**Document section:**
::::::

The free defined subset support for character conversion is available with version 5.1.1 of FLAM. The solution was realised over the user table definition. A sample user table (FLUTNPAS) for string.latin is now part of the installation package. Below you can find the manpage from our user manunal.

MANPAGE FOR CNVCHR.USRTAB

A user substitution table (USRTAB) has the syntax listed below:

----------------------------------------------------------------------
   usr_tab_file -> usr_definition_list
   usr_definition_list -> usr_definition usr_definition_list
                       | EMPTY
   usr_definition -> '(' CODEPOINT '=' code_point_list ')'
                       | '(' '+' CODEPOINT '=' code_point_list ')'
                       | '(' '*' CODEPOINT '=' code_point_list ')'
                       | '(' '^' CODEPOINT '=' code_point_list ')'
                       | '(' CODEPOINT ')'
                       | '(' '+' CODEPOINT ')'
                       | '(' '*' CODEPOINT ')'
                       | '(' '-' CODEPOINT ')'
                       | '(' '-' CODEPOINT '-' CODEPOINT ')'
                       | '(' '+' CODEPOINT '-' CODEPOINT ')'
                       | '(' CODEPOINT '-' CODEPOINT ')'
   code_point_list -> CODEPOINT '/' code_point_list
                       | CODEPOINT ',' code_point_list
                       | CODEPOINT ';' code_point_list
                       | CODEPOINT
----------------------------------------------------------------------

Note: In the description below "/" is used as code point separator.

::::::

**Aim:** Render into German this sentence from the FLAM character conversion text: "A sample user table (FLUTNPAS) for string.latin is now part of the installation package."

::::::

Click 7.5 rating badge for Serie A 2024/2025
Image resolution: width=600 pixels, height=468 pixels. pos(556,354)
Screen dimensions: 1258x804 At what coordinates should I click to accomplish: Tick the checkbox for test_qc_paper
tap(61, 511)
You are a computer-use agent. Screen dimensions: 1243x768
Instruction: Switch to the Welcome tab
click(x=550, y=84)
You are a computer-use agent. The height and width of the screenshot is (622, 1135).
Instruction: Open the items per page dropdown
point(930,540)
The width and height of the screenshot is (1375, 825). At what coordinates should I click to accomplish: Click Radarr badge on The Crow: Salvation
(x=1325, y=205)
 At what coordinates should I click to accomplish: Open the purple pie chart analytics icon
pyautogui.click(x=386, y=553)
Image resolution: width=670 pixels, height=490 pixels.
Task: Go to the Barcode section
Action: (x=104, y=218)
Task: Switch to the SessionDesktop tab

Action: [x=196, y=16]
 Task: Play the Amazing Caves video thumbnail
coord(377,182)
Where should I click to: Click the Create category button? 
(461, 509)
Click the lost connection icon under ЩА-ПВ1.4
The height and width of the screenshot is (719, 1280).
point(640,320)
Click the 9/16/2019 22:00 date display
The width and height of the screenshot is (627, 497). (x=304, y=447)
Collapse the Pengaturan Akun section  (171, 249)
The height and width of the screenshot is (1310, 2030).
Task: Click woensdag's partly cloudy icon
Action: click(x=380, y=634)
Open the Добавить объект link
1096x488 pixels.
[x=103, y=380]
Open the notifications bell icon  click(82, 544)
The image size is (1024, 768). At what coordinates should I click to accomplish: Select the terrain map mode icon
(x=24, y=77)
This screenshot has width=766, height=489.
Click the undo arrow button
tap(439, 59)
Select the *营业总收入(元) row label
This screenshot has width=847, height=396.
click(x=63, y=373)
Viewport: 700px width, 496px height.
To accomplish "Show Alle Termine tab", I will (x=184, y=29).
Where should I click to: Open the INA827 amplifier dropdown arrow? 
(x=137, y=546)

::::::

**Finished answer:** Eine Beispiel-Benutzertabelle (FLUTNPAS) für string.latin ist jetzt Teil des Installationspakets.